Newsworthy

David Suzuki has joined the board of Pollution Probe in Toronto.

The Bertrand Russell Peace Lectures were inaugurated Nov. 5 and 6 at McMaster University in Hamilton by E.P. Thompson (U.K.)who has been described; as the single most impor­tant figure in European Nuclear Dis­armament. He spoke on “The Threat of War” and “The Healing of the Blocs”.

The University College (U of To­ronto) Lectures in Peace .Studies heard Johan Galtung, founder of the Peace Research Institute in Oslo, speak Nov. 28 on “World of Wounded Nations: The Politics of Trauma’: Galtung was in Canada to deliver the keynote address to the Canadian Conference on Economic Conversion.

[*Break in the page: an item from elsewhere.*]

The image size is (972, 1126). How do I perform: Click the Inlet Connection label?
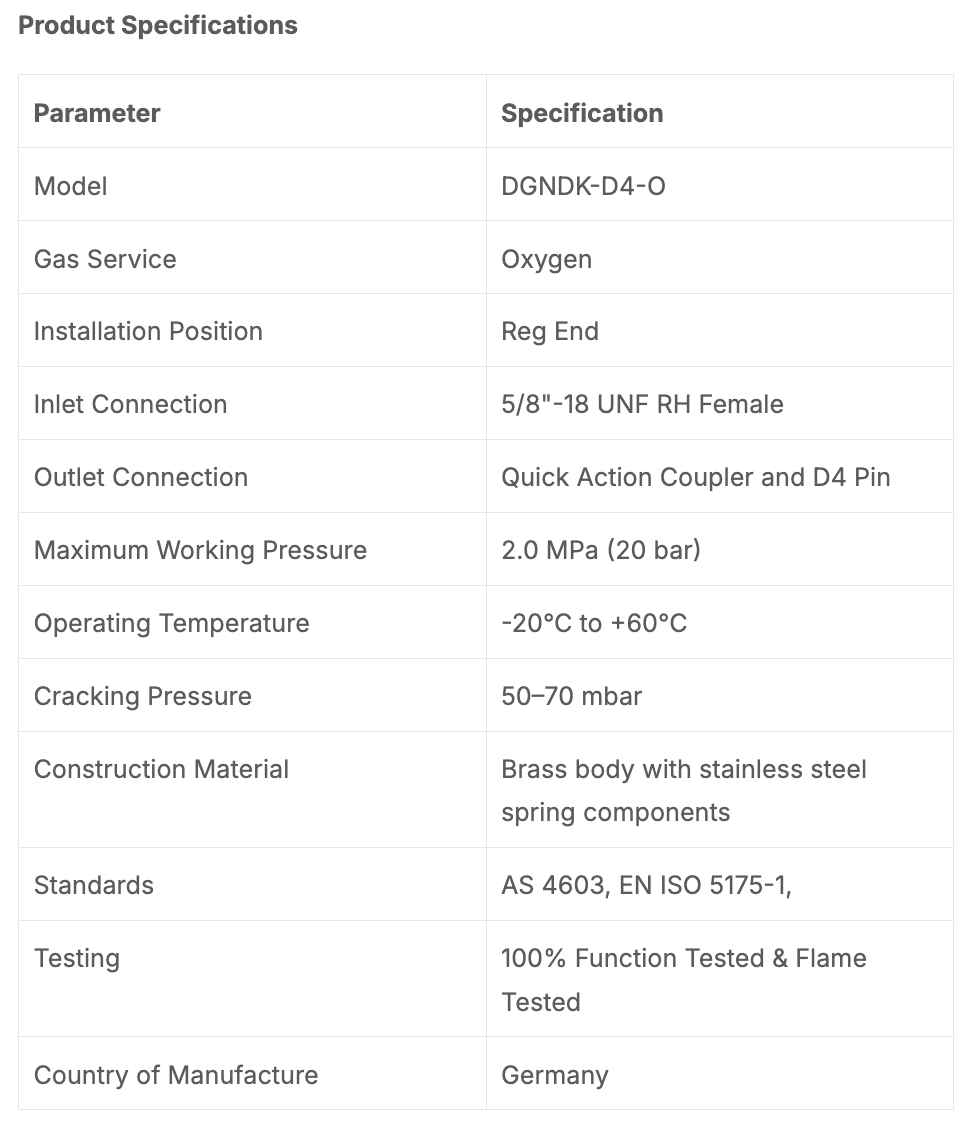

Eric Fawcett, former president of Science for Peace, has been hard at work since summer attempting to establish an international network of scientists opposed to continua­tion of the arms race. He has es­tablished contact between a number of national groups of scientists and secured promises from the groups to exchange publications. Science for Peace endorsed the idea (Its acronym is SPIN)at its Nov. 6 board meeting. SANA – Australia and the Japan Scientists Association have already begun exchanging newsletters.

SPIN is not an organization itself, Fawcett claims. It has no constitution, no officers and no mandate, but it’s an idea whose time may come. He is currently supporting and seeking support for a meeting of scientists on the occasion of the possible 1986 UN Special Session on Disarmament.

From: Vice-President (Research)
Subject: S.D.I. Research

“Any staff member of this Univer­sity is free to accept support from this source, provided that the re­sults of the work are freely publi­shable without undue delay in the scientific or scholarly literature. My own personal view with respect to this source, is that I wouldn’t touch it with a 10 foot pole because to do so would be to accord it more credence than it is worth. Anyone who thinks that S.D.I. can be taken seriously should read the article “Software aspects of strategic de­fense systems” by Professor D. L. Parnas (U. of Victoria) in the American Scientist,October 1985, vol. 73, 5, pp.432-440.”

- J. Gordin Kaplan
University of Alberta

Anatol Rapoport will teach a course in McMaster University’s new peace studies program in 1986.

Two international conferences have been announced for April:

For Vancouver, a city centennial project directed toward the assemb­ling of “ideas for constructive steps leading to disarmament” which will be incorporated into the “Vancouver Proposals”; a document to be delivered to all NATO and Warsaw Pact Countries. April 19-27.

And in Montreal, April 21-23, is a conference on the theme “Illu­sions and Realities in the Nuclear Age”. Scheduled to appear on the program are SfP board members and members Anatol Rapoport, George Ignatieff, Margaret Fulton, Robert Malcolmson, M.L. Banda, M.V. Naidu, Ernie Regehr.

Ursula Franklin helped narrate the CBC IDEAS program, THE NORTHERN FRONT, in October. Other members appearing on the three programs were Robert Reford, Ernie Regehr, Mel Watkins. A complete transcript of the three programs and a bibliogra­phy are now available from CBC Transcripts, P.O. Box 4039, Station “A”, Toronto NSW 2P6, 85. Address: IDEAS.

Chicago, Illinois

NEW YORK (AP). A group of banks led by First National of Chicago has agreed to lend the Soviet Union $400 million (US) at low interest rates to buy grain from Canada and the US.

“The Soviet Union has come to be regarded as one of the best credit risks around,” said Ed Hewitt, senior fellow at the Brookings Institution in Washington, D.C.

“The Geneva Summit,” he said, has improved things quite a bit. It has changed the atmosphere in a more positive direction.”